By default, the pg_dump and pg_dumpall commands write their results into the standard output. To store the dump in a file, redirect the output to an SQL file. The resulting SQL file can be either in a text format or in other formats that allow for parallelism and for more detailed control of object restoration.

You can perform the SQL dump from any remote host that has access to the database.

3.5.1. Advantages and disadvantages of an SQL dump

An SQL dump has the following advantages compared to other PostgreSQL backup methods:

  • An SQL dump is the only PostgreSQL backup method that is not server version-specific. The output of the pg_dump utility can be reloaded into later versions of PostgreSQL, which is not possible for file system level backups or continuous archiving.
  • An SQL dump is the only method that works when transferring a database to a different machine architecture, such as going from a 32-bit to a 64-bit server.
  • An SQL dump provides internally consistent dumps. A dump represents a snapshot of the database at the time pg_dump began running.
  • The pg_dump utility does not block other operations on the database when it is running.

A disadvantage of an SQL dump is that it takes more time compared to file system level backup.

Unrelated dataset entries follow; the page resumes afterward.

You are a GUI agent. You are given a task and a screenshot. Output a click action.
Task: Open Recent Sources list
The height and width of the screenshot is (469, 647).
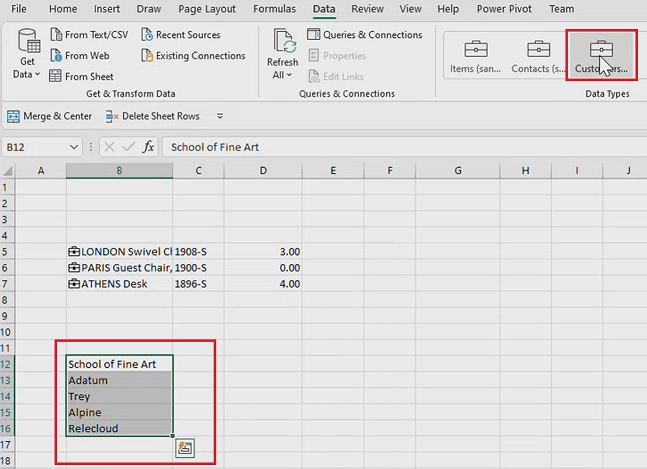(x=180, y=34)
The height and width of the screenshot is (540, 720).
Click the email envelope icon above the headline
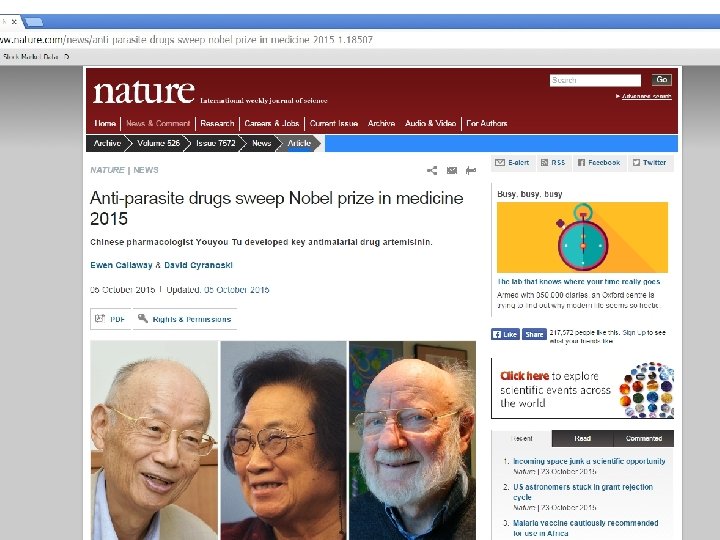[452, 170]
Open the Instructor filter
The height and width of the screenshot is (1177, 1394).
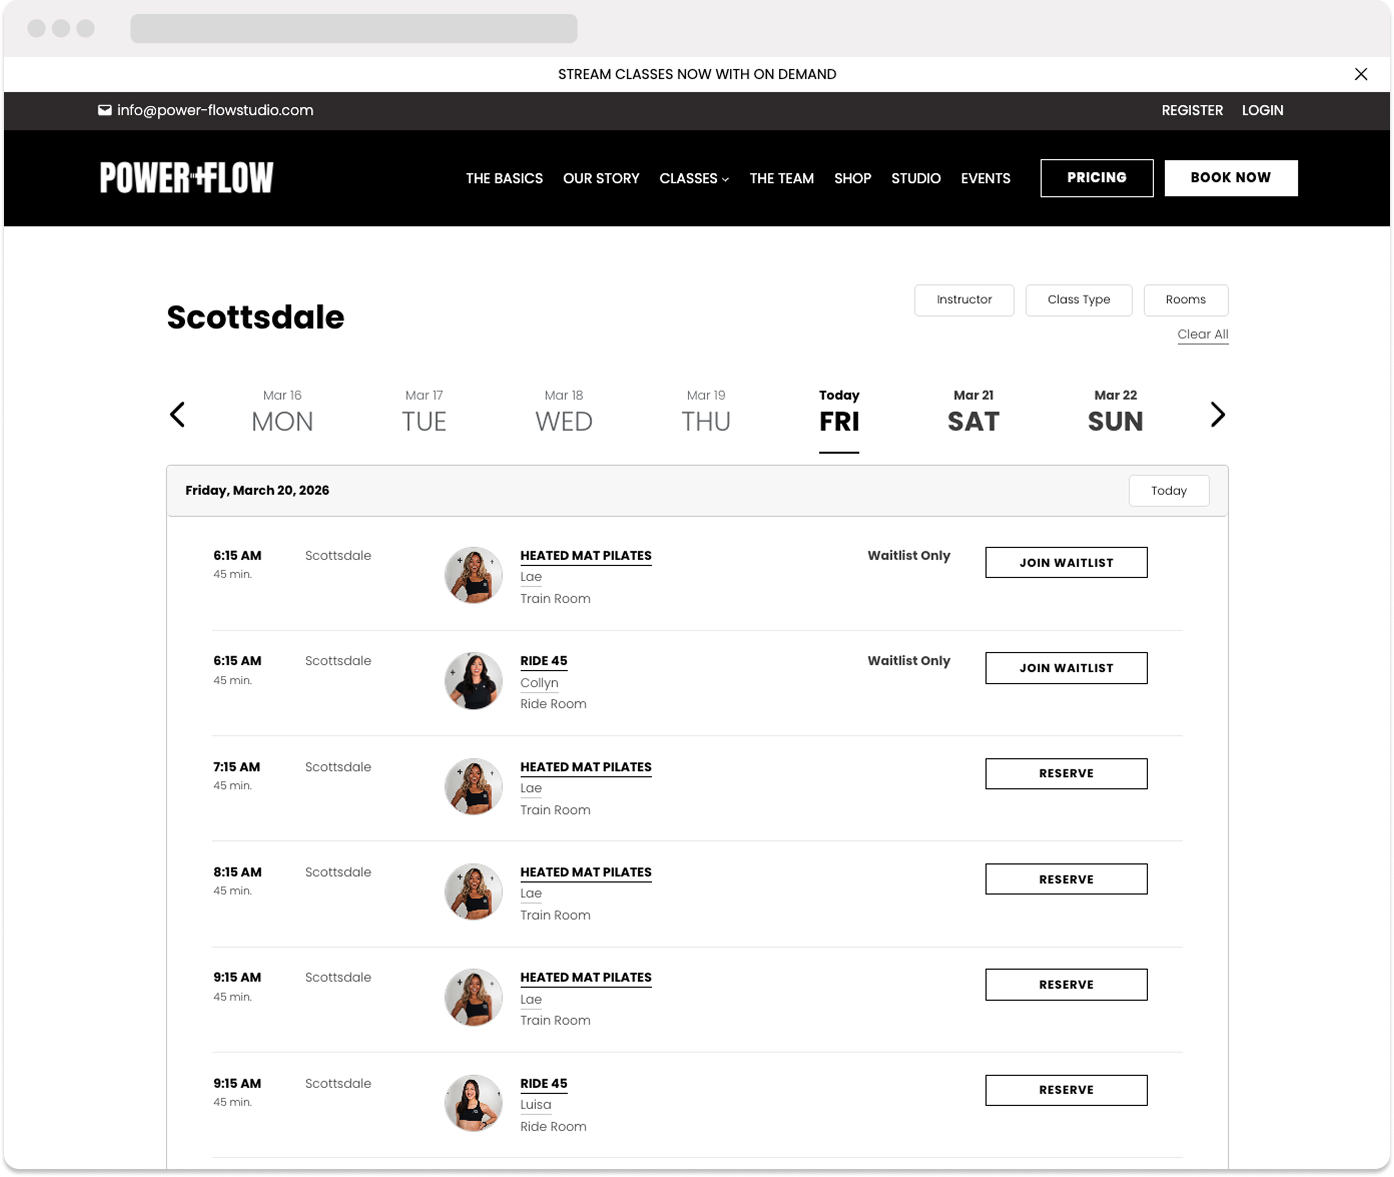963,300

3.5.2. Performing an SQL dump by using pg_dump

To dump a single database without cluster-wide information, use the pg_dump utility.

Prerequisites

  • You must have read access to all tables that you want to dump. To dump the entire database, you must run the commands as the postgres superuser or a user with database administrator privileges.

Procedure

  • Dump a database without cluster-wide information:

    $ pg_dump <db_name> > <dump_file>

    To specify which database server pg_dump will contact, use the following command-line options:

    • The -h option to define the host.

      The default host is either the local host or what is specified by the PGHOST environment variable.

    • The -p option to define the port.

      The default port is indicated by the PGPORT environment variable or the compiled-in default.

3.5.3. Performing an SQL dump by using pg_dumpall

To dump each database in a given database cluster and to preserve cluster-wide data, use the pg_dumpall utility.

Prerequisites

  • You must run the commands as the postgres superuser or a user with database administrator privileges.

Procedure

  • Dump all databases in the database cluster and preserve cluster-wide data:

    $ pg_dumpall > <dump_file>

    To specify which database server pg_dumpall will contact, use the following command-line options:

    • The -h option to define the host.

      The default host is either the local host or what is specified by the PGHOST environment variable.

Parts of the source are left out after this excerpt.